Full-Stack Civilizational Engineering: The Most Dangerous Thing Humans Do
What happens when someone tries to engineer an entire civilization from first principles?
This episode of Mechanism Realism examines full-stack civilizational engineering: the attempt to connect ontology, language, diagnosis, mechanism design, and institutional reform into one coherent system. It is the most powerful thing a human mind can attempt, because it operates at the level that determines how millions of people coordinate. It is also the most dangerous, because a full stack is an amplifier. If the core ontology is wrong, the error does not stay in a book, theory, or policy memo. It spreads into law, administration, language, institutions, and social life.
The episode walks through historical attempts: Xunzi and the Qin state, Bentham’s utility calculus, Marxism and the Soviet Union, Saint-Simon and Comte’s scientific administration, Technocracy Inc.’s energy accounting, and Stafford Beer’s Cybersyn. Across the cases, recurring failure modes appear: capture, political irrelevance, legibility traps, and self-sealing systems that treat dissent as proof of their own correctness.

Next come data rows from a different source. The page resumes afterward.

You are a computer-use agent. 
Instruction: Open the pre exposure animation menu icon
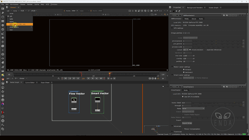point(243,41)
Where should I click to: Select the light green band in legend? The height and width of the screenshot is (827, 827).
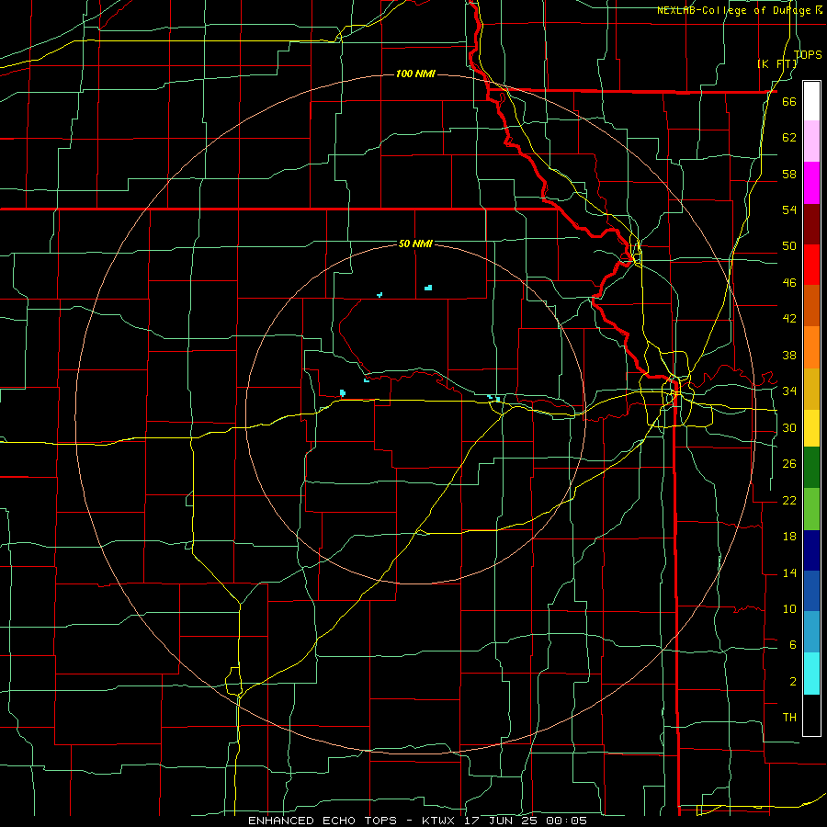click(x=811, y=509)
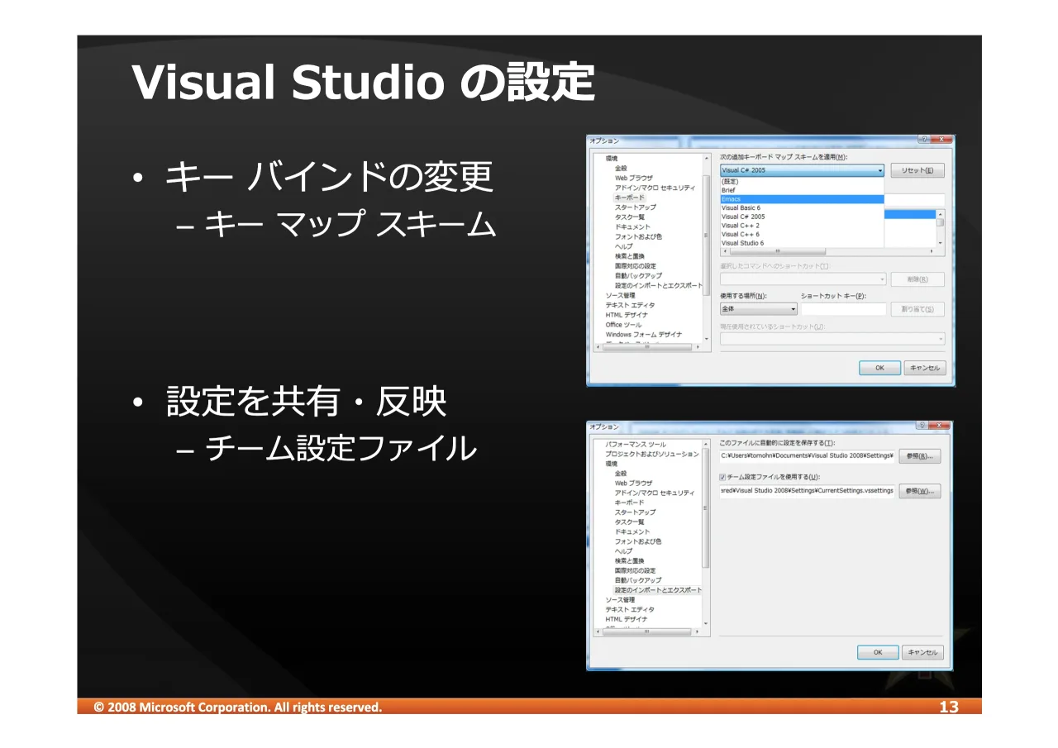
Task: Click the scroll-down arrow of the key scheme list
Action: coord(940,243)
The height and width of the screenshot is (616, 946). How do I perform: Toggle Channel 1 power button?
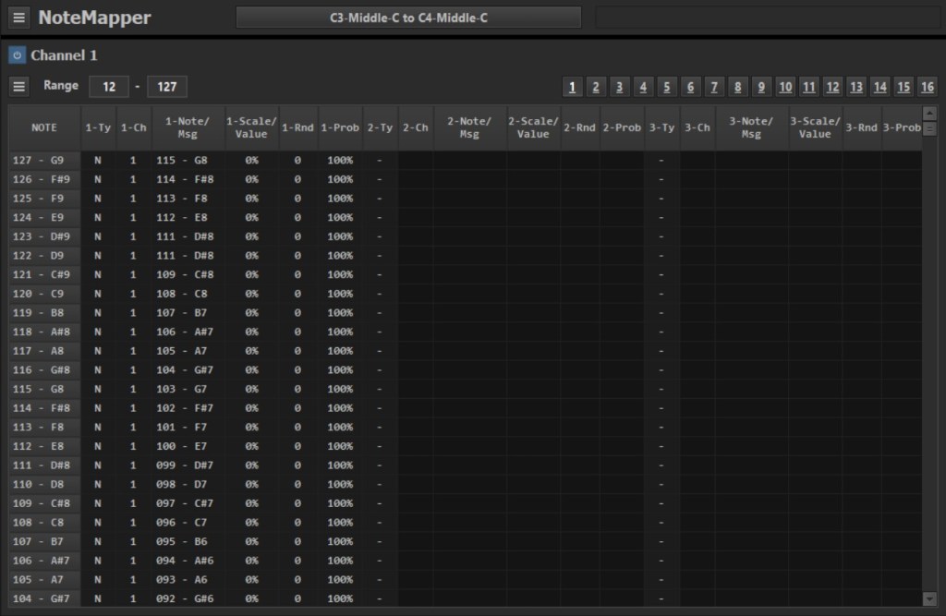18,55
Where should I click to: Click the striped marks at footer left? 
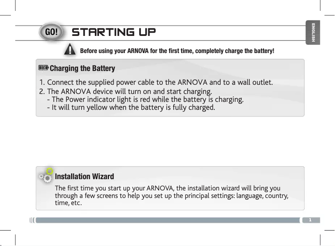[x=32, y=220]
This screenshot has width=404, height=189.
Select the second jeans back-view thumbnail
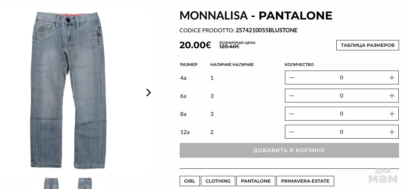click(85, 183)
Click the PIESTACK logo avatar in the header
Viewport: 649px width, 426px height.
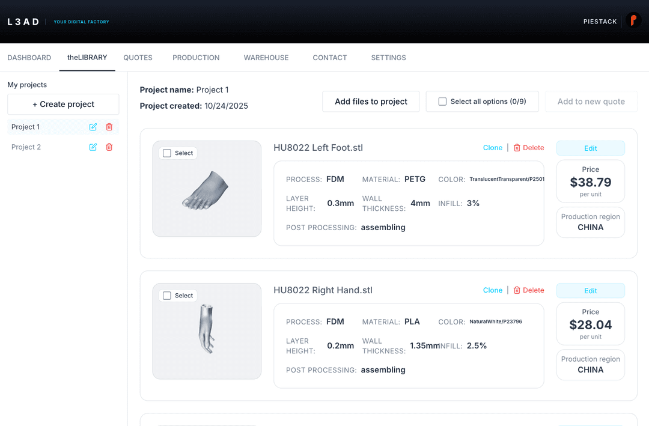tap(633, 20)
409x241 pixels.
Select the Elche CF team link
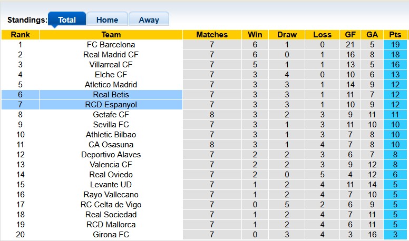point(111,75)
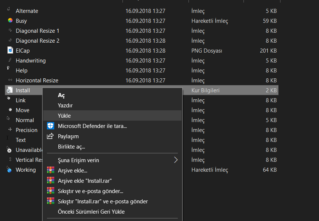Click the Microsoft Defender shield icon
The height and width of the screenshot is (221, 319).
[51, 126]
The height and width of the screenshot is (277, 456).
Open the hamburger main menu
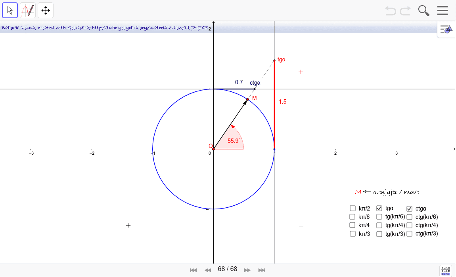(x=443, y=10)
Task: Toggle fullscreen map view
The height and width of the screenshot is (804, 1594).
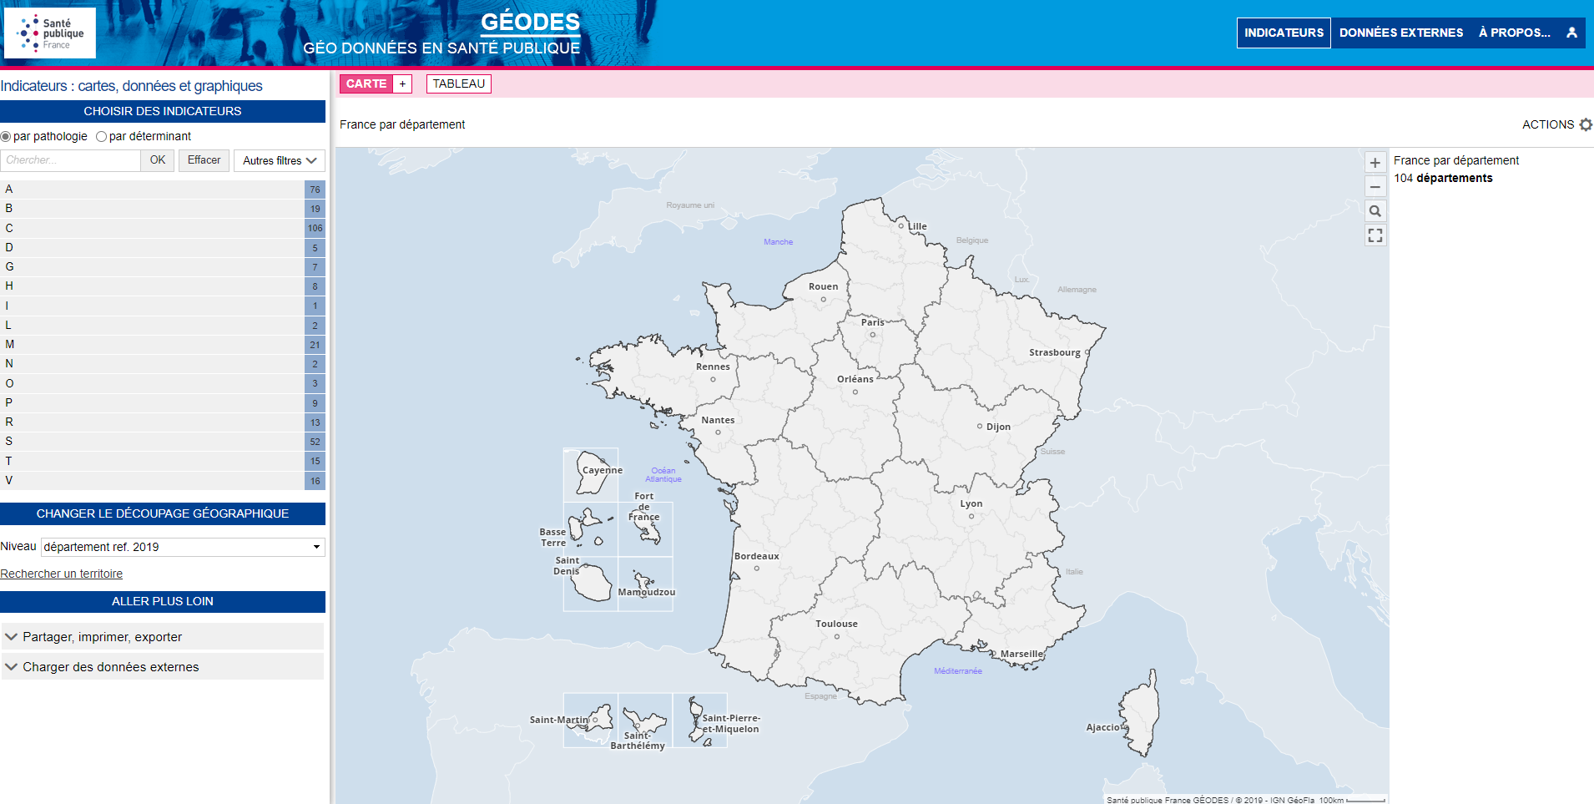Action: click(x=1375, y=235)
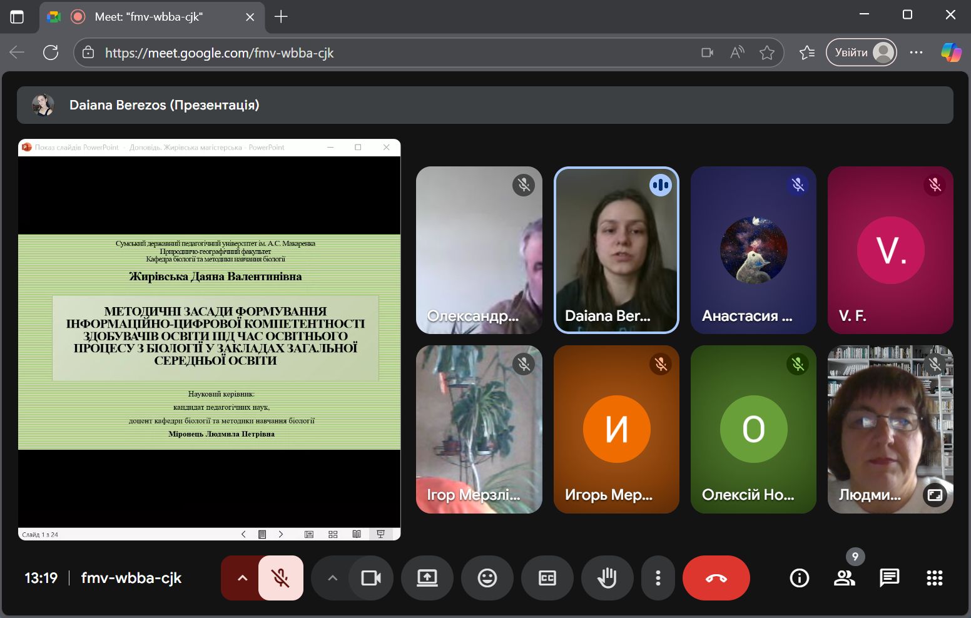Screen dimensions: 971x618
Task: Open the reactions emoji picker
Action: click(x=487, y=578)
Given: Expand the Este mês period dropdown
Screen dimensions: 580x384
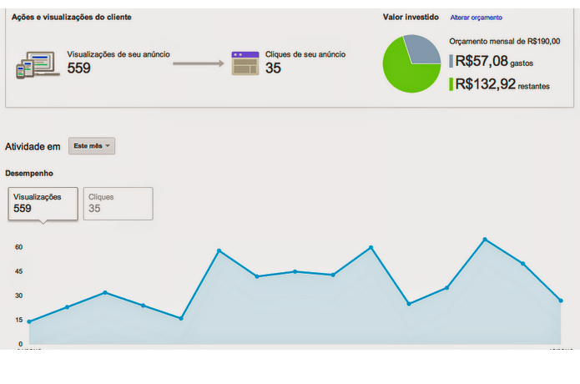Looking at the screenshot, I should 92,146.
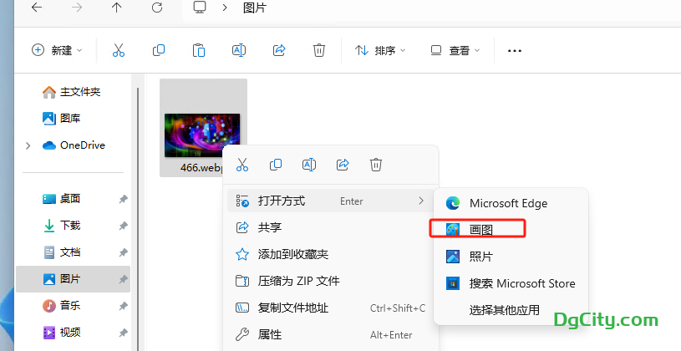
Task: Click the Delete icon in the context menu
Action: coord(376,165)
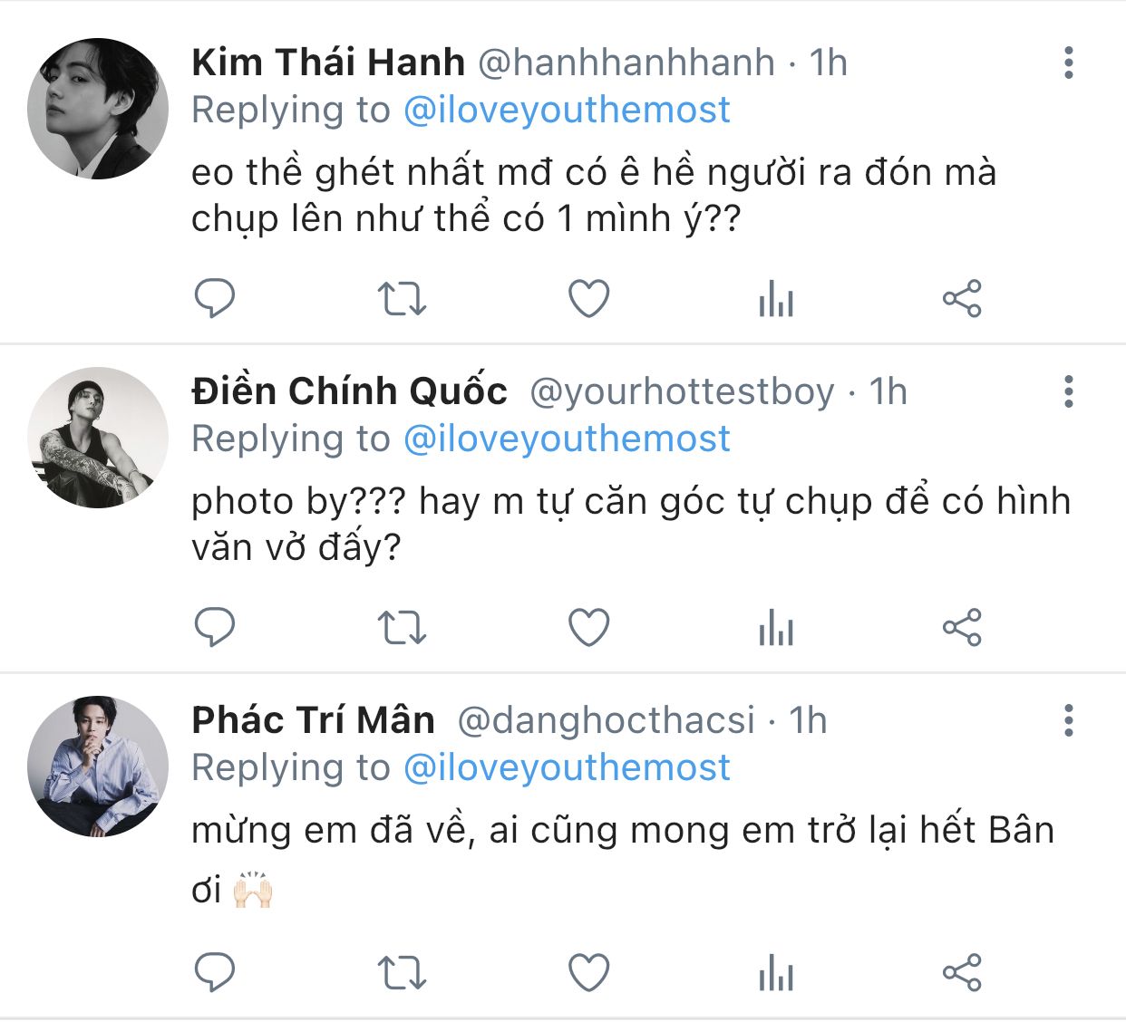Like Điền Chính Quốc's tweet
The image size is (1126, 1022).
[588, 627]
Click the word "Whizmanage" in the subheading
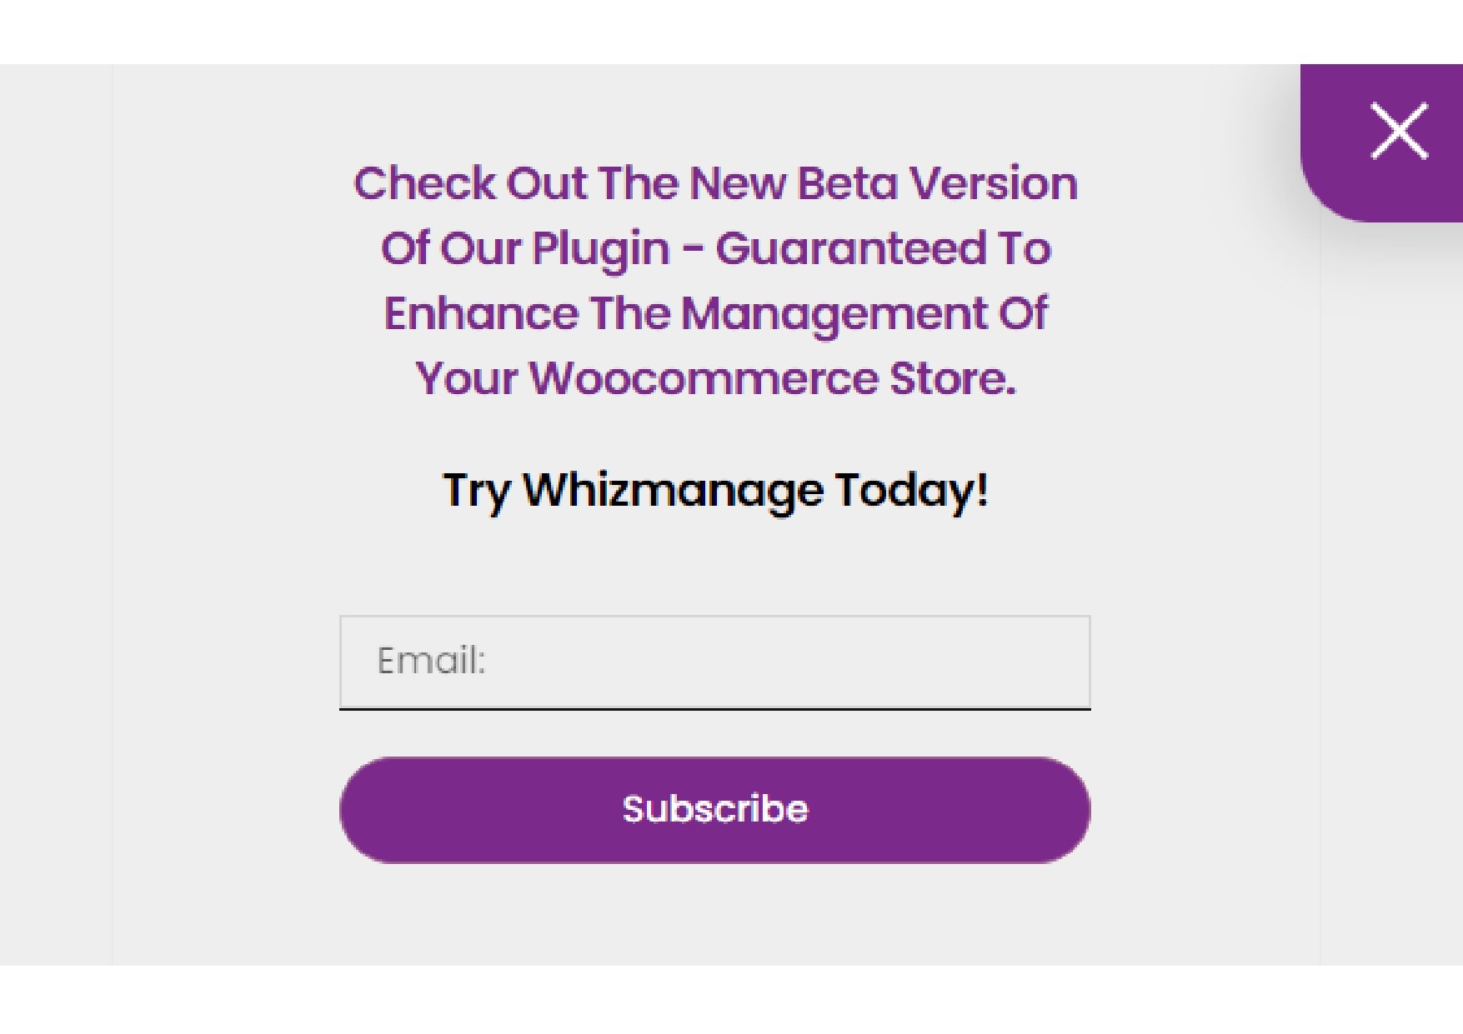Screen dimensions: 1463x1034 coord(673,490)
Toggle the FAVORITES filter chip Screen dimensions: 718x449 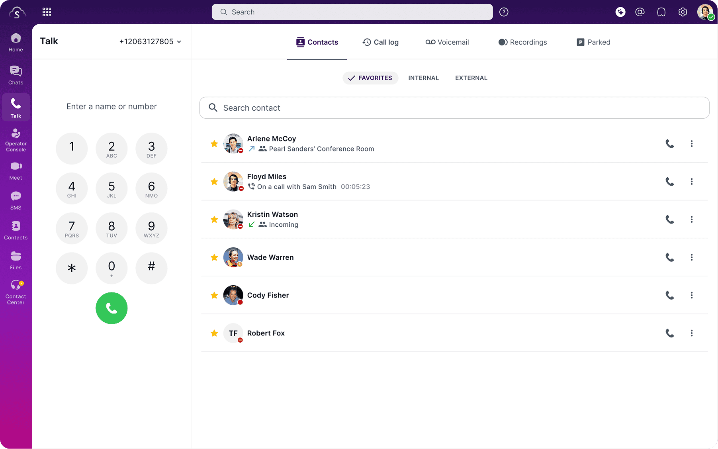[x=370, y=78]
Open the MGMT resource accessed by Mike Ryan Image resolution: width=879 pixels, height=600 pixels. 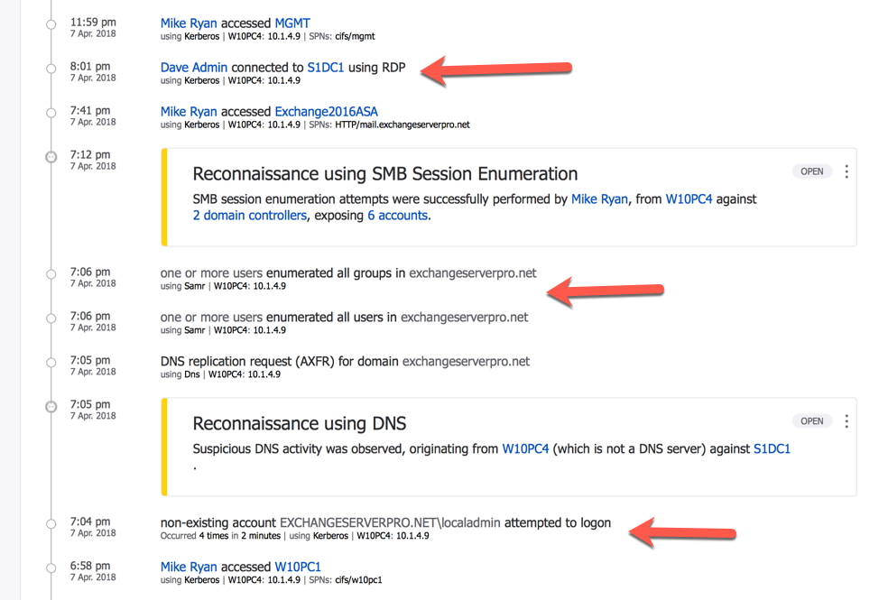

The deeper claim is that every full-stack civilizational system is an institutional superintelligence. It has a world model, an optimization target, and the power to reshape its environment. The catastrophes of the past were alignment failures: systems optimized for proxies while destroying the substrate they were meant to preserve.
The question is not whether civilizational engineering is dangerous. It is. The question is whether the alternative — leaving civilization to drift through mechanisms nobody designs, measures, or repairs — is more dangerous still.